Fault tolerance is the ability of an IT system or service to continue to function correctly even in the event of failures in individual components. Fault tolerance is critically important for modern IT services, as downtime can lead to serious financial losses (up to millions of dollars per hour for large online businesses), and unavailability of services negatively affects the reputation of the business.
Fault tolerance is measured by the system availability indicator, which is usually expressed as a percentage of uptime or in the so-called “nines”:
- Three nines (99.9%): allowable downtime is about 8.8 hours per year;
- Four nines (99.99%): allowable downtime is about 52 minutes per year;
- Five nines (99.999%): allowable downtime is about 5 minutes per year;
- Six nines (99.9999%): allowable downtime is about 31 seconds per year.
The more “nines” in the availability index, the higher the requirements for system reliability and fault tolerance, the more expensive the organization and maintenance of fault-tolerant infrastructure.
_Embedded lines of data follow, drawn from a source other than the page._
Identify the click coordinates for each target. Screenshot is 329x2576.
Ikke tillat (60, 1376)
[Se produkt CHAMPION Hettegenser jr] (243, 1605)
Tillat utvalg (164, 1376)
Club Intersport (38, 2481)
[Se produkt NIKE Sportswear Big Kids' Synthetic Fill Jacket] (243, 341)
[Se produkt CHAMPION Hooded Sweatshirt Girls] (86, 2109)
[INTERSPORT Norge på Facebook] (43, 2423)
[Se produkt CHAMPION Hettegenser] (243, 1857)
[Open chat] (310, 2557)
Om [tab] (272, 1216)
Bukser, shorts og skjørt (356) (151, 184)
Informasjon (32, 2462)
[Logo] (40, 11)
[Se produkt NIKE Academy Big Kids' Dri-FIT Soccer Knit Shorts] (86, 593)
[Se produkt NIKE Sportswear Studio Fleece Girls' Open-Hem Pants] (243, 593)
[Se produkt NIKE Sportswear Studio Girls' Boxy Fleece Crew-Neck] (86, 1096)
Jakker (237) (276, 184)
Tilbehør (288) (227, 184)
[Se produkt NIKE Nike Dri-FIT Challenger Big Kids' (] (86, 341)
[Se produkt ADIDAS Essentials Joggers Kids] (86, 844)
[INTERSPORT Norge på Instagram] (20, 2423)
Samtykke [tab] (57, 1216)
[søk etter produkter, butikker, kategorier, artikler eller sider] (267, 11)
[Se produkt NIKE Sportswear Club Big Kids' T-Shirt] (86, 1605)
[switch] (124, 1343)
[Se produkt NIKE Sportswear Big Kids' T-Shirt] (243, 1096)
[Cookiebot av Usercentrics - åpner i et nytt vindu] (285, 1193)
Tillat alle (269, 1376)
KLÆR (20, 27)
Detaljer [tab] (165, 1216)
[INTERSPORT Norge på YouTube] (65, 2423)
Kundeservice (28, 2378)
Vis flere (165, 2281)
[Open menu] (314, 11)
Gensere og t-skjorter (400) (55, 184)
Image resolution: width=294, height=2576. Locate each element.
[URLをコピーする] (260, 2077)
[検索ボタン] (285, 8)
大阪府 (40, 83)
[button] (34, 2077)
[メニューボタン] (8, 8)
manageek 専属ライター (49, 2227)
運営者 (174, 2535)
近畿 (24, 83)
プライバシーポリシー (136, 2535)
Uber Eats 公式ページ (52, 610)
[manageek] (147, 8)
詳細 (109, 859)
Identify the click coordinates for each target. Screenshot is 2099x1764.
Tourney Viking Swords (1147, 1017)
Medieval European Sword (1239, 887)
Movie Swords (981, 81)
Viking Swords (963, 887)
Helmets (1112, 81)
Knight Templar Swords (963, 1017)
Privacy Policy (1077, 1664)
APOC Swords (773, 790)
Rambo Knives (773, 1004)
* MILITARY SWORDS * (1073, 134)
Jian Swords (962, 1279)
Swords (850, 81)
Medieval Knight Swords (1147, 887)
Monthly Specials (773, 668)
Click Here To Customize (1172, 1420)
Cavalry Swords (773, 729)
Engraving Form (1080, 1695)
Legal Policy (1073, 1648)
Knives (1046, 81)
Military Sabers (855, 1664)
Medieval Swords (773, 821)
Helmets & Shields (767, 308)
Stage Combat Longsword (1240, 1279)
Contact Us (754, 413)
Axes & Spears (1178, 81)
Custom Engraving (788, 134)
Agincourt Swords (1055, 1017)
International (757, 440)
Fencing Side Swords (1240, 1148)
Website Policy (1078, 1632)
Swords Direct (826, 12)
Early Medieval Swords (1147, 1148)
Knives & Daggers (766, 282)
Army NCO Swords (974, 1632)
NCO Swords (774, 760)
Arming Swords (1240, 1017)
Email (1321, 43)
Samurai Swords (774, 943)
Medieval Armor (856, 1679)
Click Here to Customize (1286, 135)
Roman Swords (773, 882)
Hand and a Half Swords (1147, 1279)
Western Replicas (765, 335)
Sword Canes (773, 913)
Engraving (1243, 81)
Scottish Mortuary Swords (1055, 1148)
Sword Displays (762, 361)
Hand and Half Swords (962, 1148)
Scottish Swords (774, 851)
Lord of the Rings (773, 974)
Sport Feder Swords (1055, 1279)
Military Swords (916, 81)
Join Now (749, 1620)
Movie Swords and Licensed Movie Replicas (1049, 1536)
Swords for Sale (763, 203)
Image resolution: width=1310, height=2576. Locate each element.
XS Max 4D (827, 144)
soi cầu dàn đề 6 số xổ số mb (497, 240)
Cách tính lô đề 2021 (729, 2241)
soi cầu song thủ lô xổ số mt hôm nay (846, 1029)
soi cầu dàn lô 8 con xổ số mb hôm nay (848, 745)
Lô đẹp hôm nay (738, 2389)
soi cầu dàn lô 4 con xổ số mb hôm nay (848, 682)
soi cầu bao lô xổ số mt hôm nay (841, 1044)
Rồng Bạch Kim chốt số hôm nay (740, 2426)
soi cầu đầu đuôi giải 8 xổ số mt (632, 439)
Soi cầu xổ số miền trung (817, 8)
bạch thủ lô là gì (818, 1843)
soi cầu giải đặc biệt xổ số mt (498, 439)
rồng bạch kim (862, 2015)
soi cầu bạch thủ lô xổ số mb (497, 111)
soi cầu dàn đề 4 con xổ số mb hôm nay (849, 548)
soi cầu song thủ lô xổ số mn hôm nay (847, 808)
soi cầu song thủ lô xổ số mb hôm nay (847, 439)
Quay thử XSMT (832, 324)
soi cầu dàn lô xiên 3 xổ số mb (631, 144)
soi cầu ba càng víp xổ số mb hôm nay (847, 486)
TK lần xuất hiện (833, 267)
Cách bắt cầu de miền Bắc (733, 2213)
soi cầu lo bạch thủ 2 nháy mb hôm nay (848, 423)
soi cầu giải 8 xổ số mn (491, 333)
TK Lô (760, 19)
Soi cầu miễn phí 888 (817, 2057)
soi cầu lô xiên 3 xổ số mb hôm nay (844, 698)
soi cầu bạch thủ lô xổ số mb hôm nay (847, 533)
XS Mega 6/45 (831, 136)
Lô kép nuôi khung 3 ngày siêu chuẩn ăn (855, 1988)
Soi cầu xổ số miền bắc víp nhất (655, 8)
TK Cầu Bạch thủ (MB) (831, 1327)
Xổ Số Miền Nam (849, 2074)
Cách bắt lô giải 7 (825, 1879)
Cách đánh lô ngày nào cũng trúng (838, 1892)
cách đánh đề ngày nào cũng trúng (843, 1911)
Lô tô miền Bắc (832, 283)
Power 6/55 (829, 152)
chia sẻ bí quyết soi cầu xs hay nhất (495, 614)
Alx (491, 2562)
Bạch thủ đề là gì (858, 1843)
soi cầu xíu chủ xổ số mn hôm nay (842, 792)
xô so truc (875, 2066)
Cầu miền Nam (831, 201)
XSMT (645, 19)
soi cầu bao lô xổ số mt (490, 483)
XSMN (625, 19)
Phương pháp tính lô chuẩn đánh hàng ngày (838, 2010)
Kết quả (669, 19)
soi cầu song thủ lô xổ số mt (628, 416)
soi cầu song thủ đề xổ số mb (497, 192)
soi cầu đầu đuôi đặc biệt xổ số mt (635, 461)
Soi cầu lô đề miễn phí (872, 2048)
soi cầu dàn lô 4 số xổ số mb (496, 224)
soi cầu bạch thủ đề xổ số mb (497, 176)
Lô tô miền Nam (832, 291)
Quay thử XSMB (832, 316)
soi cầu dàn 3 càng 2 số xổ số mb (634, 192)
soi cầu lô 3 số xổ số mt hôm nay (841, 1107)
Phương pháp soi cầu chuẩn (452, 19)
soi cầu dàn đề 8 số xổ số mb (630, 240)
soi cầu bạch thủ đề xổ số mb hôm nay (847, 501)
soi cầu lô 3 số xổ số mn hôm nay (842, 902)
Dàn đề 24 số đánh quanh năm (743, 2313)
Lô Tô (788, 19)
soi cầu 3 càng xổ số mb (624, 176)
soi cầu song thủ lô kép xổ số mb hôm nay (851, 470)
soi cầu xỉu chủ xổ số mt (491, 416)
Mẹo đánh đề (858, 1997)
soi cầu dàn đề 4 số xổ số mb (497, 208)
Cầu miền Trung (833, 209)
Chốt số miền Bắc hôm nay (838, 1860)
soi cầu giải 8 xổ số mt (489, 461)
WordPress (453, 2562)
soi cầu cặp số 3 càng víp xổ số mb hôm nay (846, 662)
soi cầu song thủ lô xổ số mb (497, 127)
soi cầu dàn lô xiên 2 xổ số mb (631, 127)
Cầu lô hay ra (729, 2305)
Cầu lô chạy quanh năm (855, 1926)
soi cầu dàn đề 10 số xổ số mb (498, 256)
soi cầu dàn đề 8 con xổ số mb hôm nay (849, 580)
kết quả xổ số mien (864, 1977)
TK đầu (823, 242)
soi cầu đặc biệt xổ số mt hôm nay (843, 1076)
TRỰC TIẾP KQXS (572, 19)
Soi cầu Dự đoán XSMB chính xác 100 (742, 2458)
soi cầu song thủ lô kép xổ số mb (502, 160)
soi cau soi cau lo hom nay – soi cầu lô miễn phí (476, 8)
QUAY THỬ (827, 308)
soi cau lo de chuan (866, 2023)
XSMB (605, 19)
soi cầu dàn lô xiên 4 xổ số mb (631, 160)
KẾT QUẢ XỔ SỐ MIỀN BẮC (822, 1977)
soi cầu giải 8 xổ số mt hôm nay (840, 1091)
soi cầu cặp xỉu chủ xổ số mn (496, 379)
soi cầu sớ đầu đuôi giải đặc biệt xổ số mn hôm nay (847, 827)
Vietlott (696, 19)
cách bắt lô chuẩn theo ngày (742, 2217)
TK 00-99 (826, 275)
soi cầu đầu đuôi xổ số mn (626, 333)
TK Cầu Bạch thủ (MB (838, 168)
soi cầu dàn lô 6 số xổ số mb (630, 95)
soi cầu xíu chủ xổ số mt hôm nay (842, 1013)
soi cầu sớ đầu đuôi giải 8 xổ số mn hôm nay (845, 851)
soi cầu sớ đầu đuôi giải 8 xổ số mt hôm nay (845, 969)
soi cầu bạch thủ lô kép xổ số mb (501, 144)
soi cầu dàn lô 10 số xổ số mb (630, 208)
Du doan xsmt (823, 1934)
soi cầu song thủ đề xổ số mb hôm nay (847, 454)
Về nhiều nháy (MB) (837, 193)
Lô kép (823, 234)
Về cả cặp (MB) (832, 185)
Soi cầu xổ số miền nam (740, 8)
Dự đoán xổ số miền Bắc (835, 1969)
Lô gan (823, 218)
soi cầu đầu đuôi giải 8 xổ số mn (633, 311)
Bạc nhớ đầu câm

The main principle of building fault-tolerant systems is to provide redundancy. Redundancy (standby) is a strategy in which additional (standby) resources are added to the system beyond the minimum required for operation. Redundancy allows the system to continue operating in case of failure of one or more components.
Building a fault-tolerant infrastructure requires significant investment, so it is important to find a balance between the cost of solutions and the required level of reliability. Professionally designed fault-tolerant infrastructure ensures not only business continuity, but also a competitive advantage, increasing the trust of clients and partners in the reliability of services provided.